Don Domenico Ricca non è un sacerdote come gli altri. Da 35 anni, infatti, è il cappellano del Ferrante Aporti, il carcere minorile di Torino. Sulla sua storia la giornalista Marina Lo Munno ha scritto un libro, “Il cortile dietro le sbarre”. Una raccolta delle memorie personali del salesiano, ispirata e dedicata alla figura di Don Bosco, per il bicentenario della nascita celebrata lo scorso anno. Dopo il lancio avvenuto all’ultima edizione del Salone del Libro, il volume sarà presentato oggi alle 17,30 all’Urp del Consiglio Regionale del Piemonte. Il racconto della vita e del lavoro di Don Ricca, meglio conosciuto come ‘Don Mecu’, nasce anche per aiutare in modo concreto i ragazzi del Ferrante Aporti: i diritti d’autore della vendita saranno devoluti, infatti, a chi opera per la loro riqualifazione umana e civile.

Inizialmente Don Ricca non voleva farlo questo libro: “Perché non è nelle mie corde raccontarmi – spiega il sacerdote – e non mi piace mettermi in mostra. Ma ho cambiato idea, e per dei motivi concreti. Il bicentenario di Don Bosco, essendo io un salesiano, gli amici che mi hanno stimolato a raccontare questi 35 anni e, infine, l’incontro con Marina”. Il libro non si propone solo come un’analisi sul sistema giudiziario minorile, perché le tematiche trasversali sono tante. “L’attualissimo discorso dell’immigrazione – prosegue Don Ricca – la vita delle ragazze in carcere, il ruolo della famiglia, il tutto condito con alcuni appunti e memorie relative al mio impegno di salesiano.

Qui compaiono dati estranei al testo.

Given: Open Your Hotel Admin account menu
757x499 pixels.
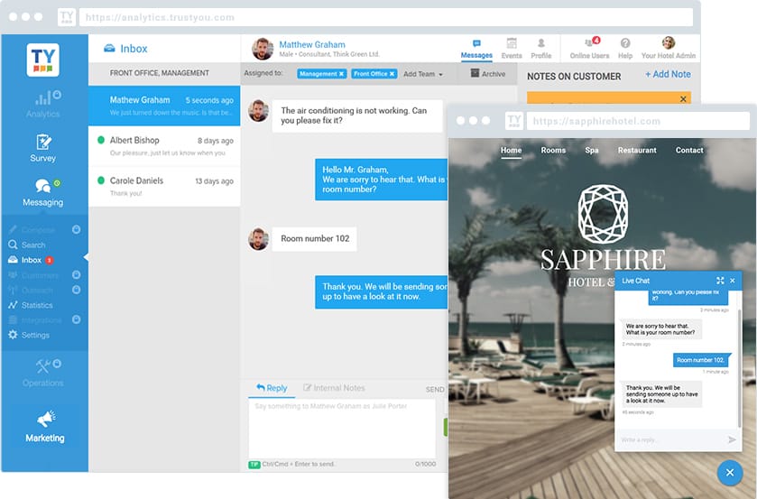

Credo che le esperienze personali vadano condivise affinché diventino strumento per gli altri.

I più vecchi hanno il dovere di fare ‘memoria’, perché quella memoria alla lunga rimane e incide sul futuro dei ragazzi”.
Di ragazzi Don Mecu ne ha visti tantissimi nel corso di questi anni: “Per me sono tutti uguali, tantissime facce e tantissime storie, non posso ricordarne solo uno in particolare ma, anche se fosse, non ne parlerei. Non bisogna pensare di cambiargli la vita subito perché è nella relazione con loro che nascono i momenti più profondi di partecipazione, facendo una proposta religiosa che sia meno integralista possibile”.